For sure. From the beginning of the reading, you understand that this can’t stop here. They’ve stopped very early in the story – there’s a whole lot of sequences that will follow the actions that happened in season one. I think they can do three of four seasons. Marco Polo is such a rich story. There are so many wars with Mongolia and China.
We hear you’ve been linked with a couple of other projects. Anything you can talk about?
I don’t know how much I can say about them. One is a very small role and one is a very, very big role, and we don’t know which one will land. I don’t mind doing both. They’re both Hollywood and very big films. We haven’t signed yet, but there are oral agreements.
You already made a name for yourself in Syriana, but has Lucy helped keep your agent’s phone buzzing?
Yes, for sure. It’s the biggest film I’ve been in. I’ve never been in a film that crossed the $400 million barrier before. I might have a big head, but the truth is the truth: this is the most successful film I’ve been in. So Lucy did push somewhere I didn’t go before. That’s why I’m taking fan pictures with Chinese fans for the first time.
You’ve been politically outspoken during the two recent revolutions in Egypt. How do you see the current situation, with former military chief Abdel Fattah Al-Sisi as president and with activists being locked up daily?
It doesn’t look good. I’m not optimistic, but I’m not pessimistic at the same time. Today, look at what the Egyptian people did. They went out to tell [former president] Hosni Mubarak to leave. Hosni Mubarak left. After that a couple of prime ministers were appointed, and the people removed them. Then [Mubarak’s successor] Mohamed Morsi came, and the people removed him again. So from my point of view, the revolution is doing very well. It just needs time to absorb and see for itself if someone else needs to be removed or not.
There seems to be a sense of exhaustion among those who sparked the last revolution and now find themselves under military rule, would you agree?

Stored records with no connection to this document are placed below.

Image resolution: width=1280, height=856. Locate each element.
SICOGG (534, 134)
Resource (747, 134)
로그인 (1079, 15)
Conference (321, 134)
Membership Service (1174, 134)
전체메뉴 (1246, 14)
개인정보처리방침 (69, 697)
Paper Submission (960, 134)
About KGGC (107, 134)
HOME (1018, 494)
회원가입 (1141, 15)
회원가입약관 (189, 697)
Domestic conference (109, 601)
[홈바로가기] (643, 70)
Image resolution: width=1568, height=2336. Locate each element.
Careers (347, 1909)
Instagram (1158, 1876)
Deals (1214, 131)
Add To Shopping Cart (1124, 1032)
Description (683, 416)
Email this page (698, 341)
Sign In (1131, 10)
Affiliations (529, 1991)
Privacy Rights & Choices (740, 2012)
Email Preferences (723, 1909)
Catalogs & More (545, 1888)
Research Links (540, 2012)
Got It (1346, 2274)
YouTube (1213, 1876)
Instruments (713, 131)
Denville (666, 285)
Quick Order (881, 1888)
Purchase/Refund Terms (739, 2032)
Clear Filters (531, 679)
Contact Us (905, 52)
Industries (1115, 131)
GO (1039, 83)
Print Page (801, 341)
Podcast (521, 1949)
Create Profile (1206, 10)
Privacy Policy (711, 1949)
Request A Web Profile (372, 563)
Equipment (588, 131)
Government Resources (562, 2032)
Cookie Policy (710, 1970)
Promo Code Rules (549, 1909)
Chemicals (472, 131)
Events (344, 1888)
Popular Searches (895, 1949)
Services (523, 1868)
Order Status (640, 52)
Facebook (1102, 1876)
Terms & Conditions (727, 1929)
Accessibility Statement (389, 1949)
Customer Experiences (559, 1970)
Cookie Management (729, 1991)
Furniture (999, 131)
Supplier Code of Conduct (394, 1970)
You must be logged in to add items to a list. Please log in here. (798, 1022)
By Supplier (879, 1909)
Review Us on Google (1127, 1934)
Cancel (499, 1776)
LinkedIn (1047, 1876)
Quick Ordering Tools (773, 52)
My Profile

There’s been so much hostility the past three years, so much imbalance and chaos. So people are scared of having another revolution, or making another step towards an unknown future. But I don’t think the pessimists understand revolutions. A revolution comes to destroy a system, full stop. It doesn’t come to build a system. It comes to destroy, to wait till another system is build and destroy it again if it is the wrong system. This is the job of a revolution. You cannot ask of a machine that destroys thing to build things. Can you bring the dynamite that brings buildings down and use it to build buildings up? It’s not possible.